TASK BRIEF - Every line between the one containing "Open 'Add-on tests" and the last line of the data, both included, is to be set down exactly, and pictures are to be omitted.

RECORD EXTRACTS -

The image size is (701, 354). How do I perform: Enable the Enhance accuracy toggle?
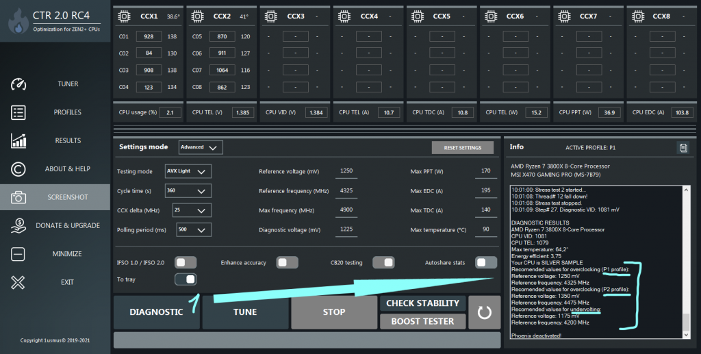(x=287, y=262)
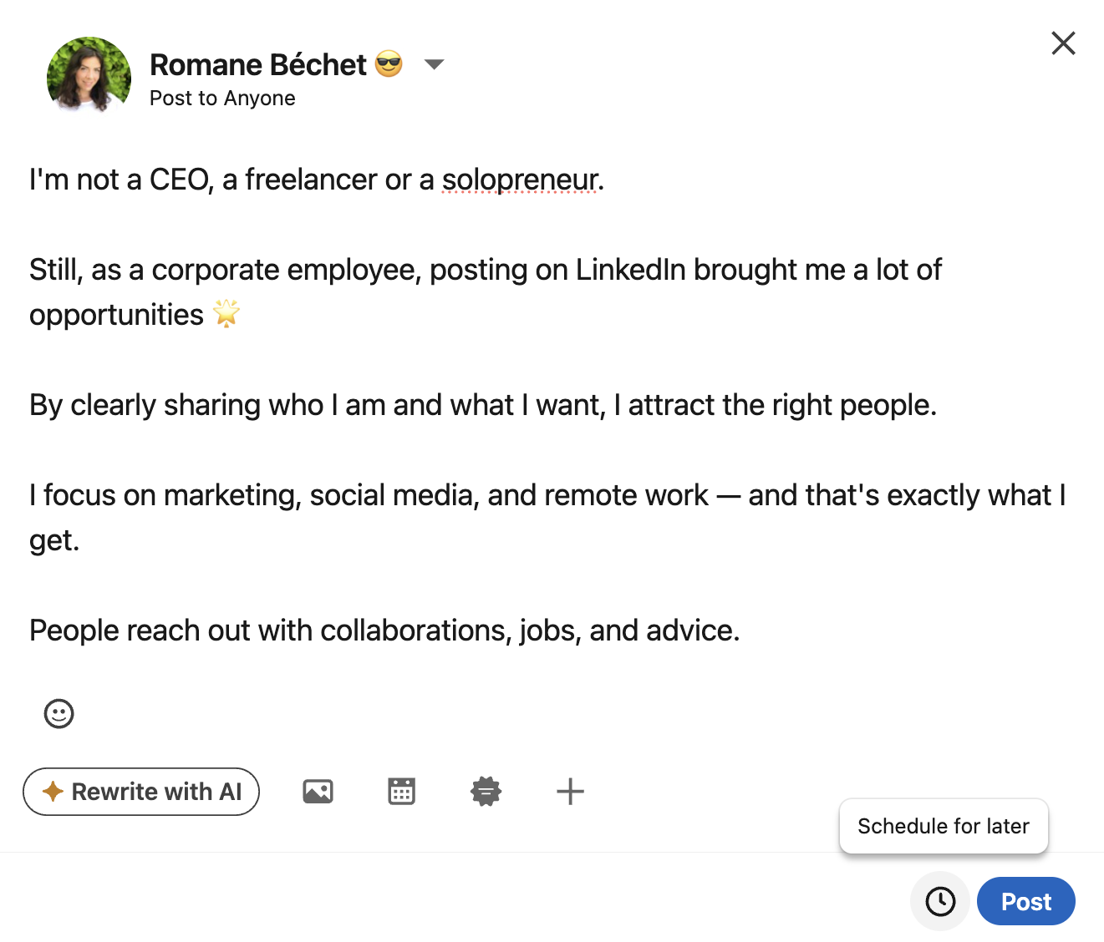Publish with the blue Post button
The image size is (1104, 942).
(x=1025, y=902)
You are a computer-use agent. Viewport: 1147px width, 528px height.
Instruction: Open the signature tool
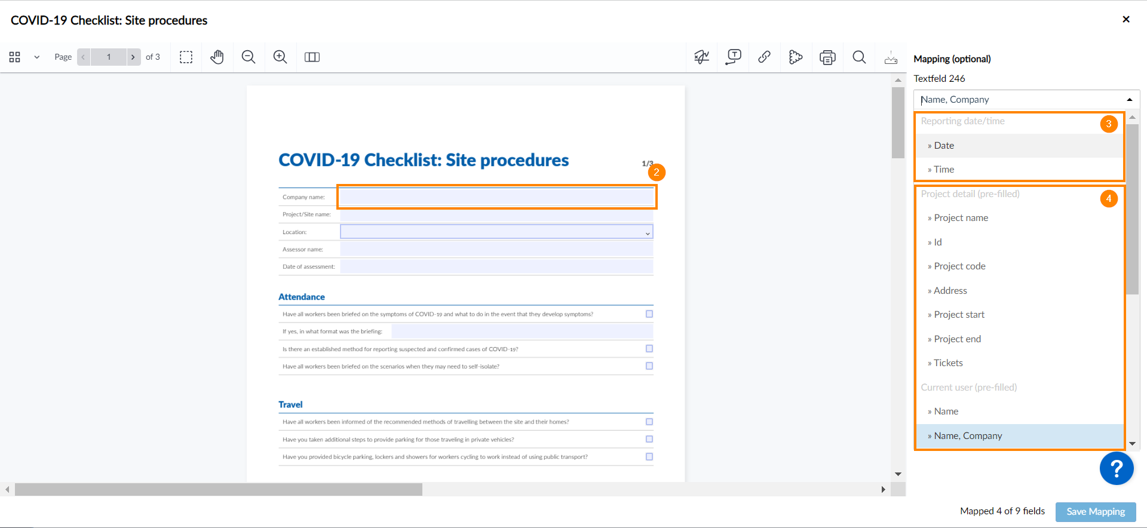(x=701, y=57)
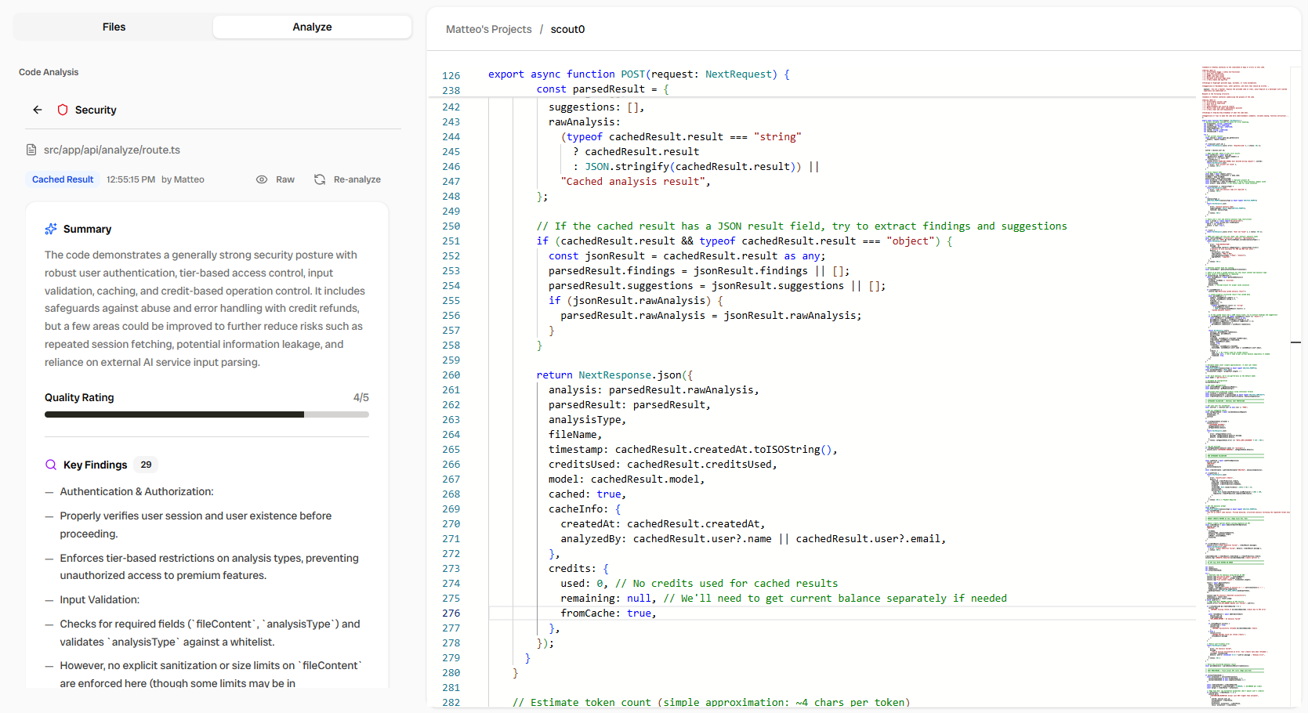Open the Matteo's Projects breadcrumb
The width and height of the screenshot is (1308, 713).
pos(488,29)
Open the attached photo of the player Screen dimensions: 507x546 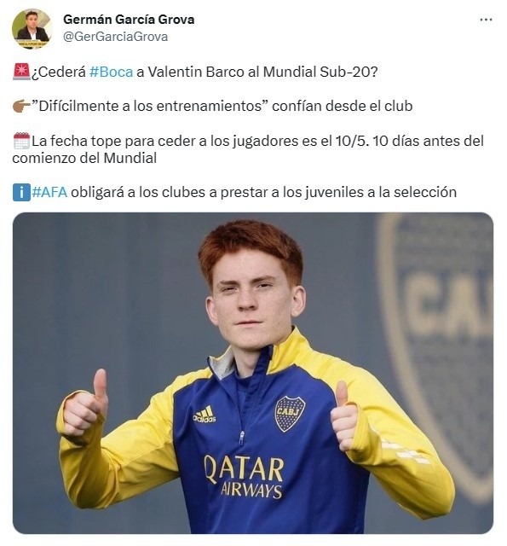click(x=253, y=373)

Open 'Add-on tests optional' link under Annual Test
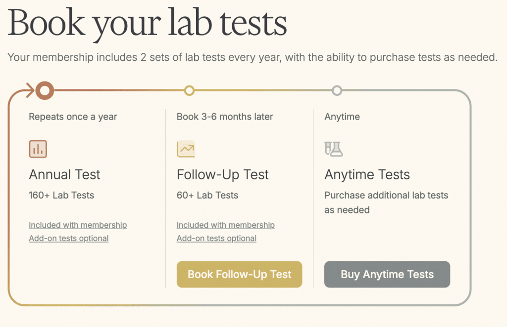pyautogui.click(x=68, y=238)
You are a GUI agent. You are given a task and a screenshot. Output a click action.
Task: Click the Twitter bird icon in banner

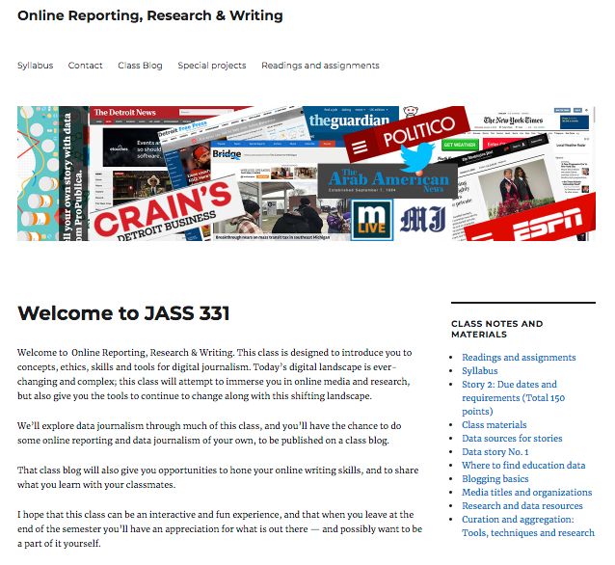417,156
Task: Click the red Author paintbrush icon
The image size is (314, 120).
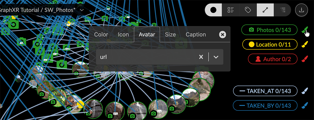Action: [x=304, y=59]
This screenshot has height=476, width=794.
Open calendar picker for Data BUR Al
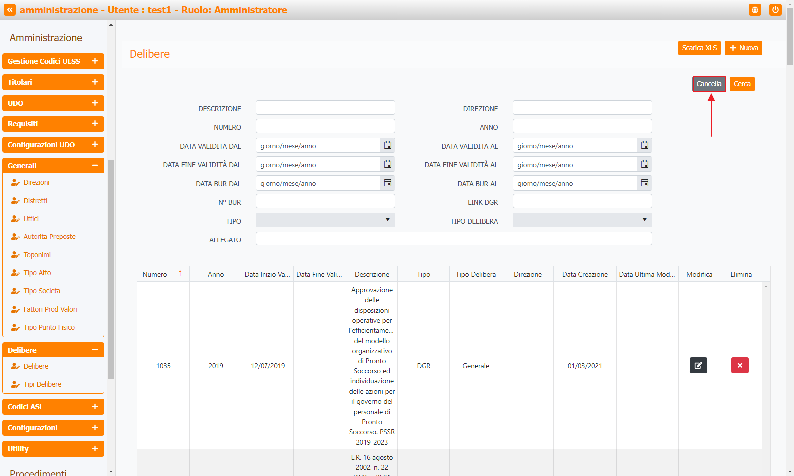pyautogui.click(x=644, y=183)
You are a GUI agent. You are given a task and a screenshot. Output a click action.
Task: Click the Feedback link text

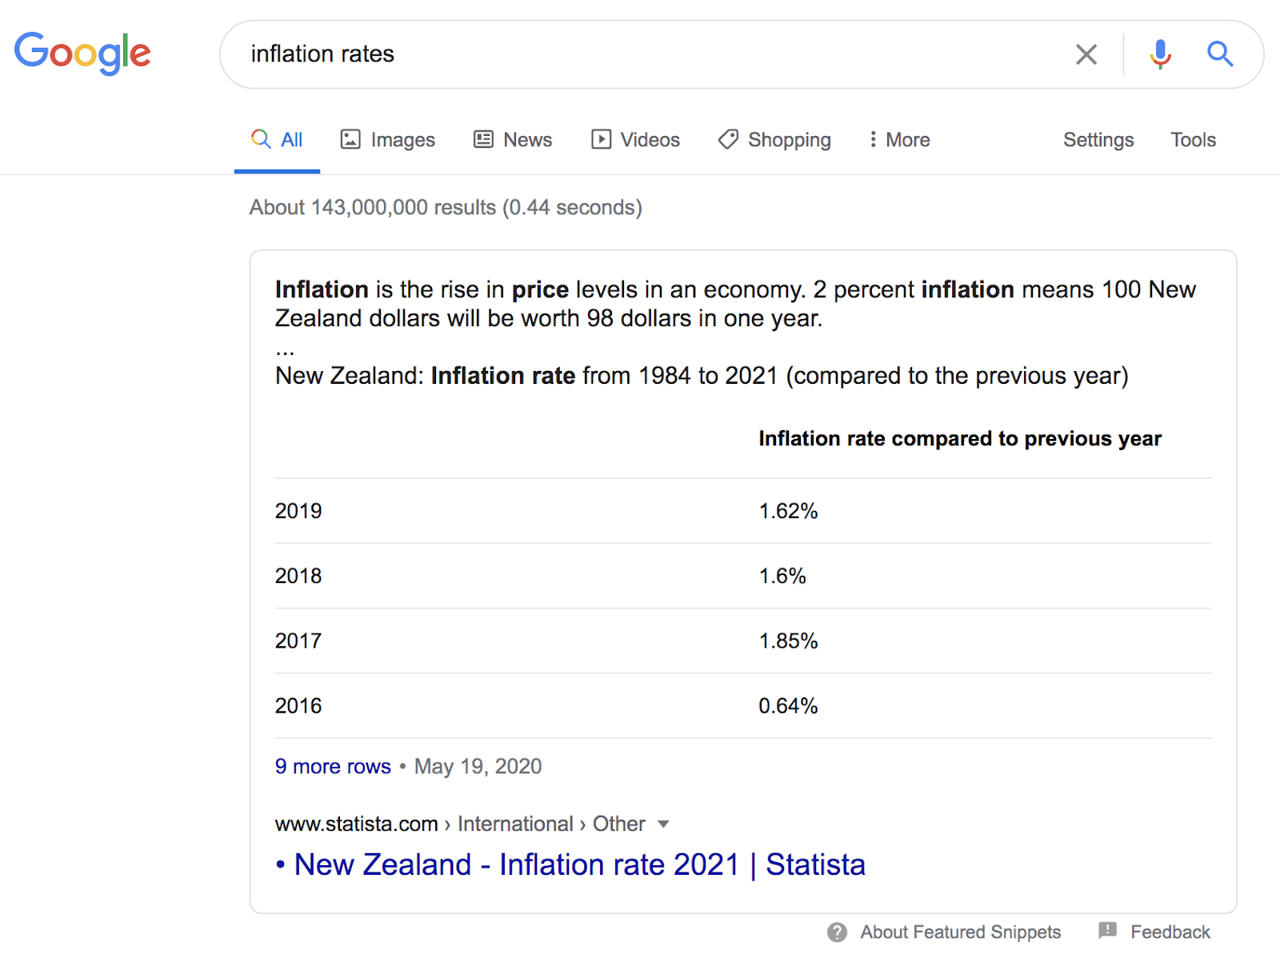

ANSWER SECTION -
Open 'Add-on tests optional' link under Annual Test
pyautogui.click(x=68, y=238)
You are a GUI agent. You are given a task and a screenshot. Output a click action.
Task: Click the Twitter bird icon in banner

417,156
Task: Click the red Author paintbrush icon
The image size is (314, 120).
Action: [x=304, y=59]
This screenshot has height=476, width=794.
Open calendar picker for Data BUR Al
pyautogui.click(x=644, y=183)
You are a GUI agent. You are given a task and a screenshot. Output a click action.
Task: Click the Feedback link text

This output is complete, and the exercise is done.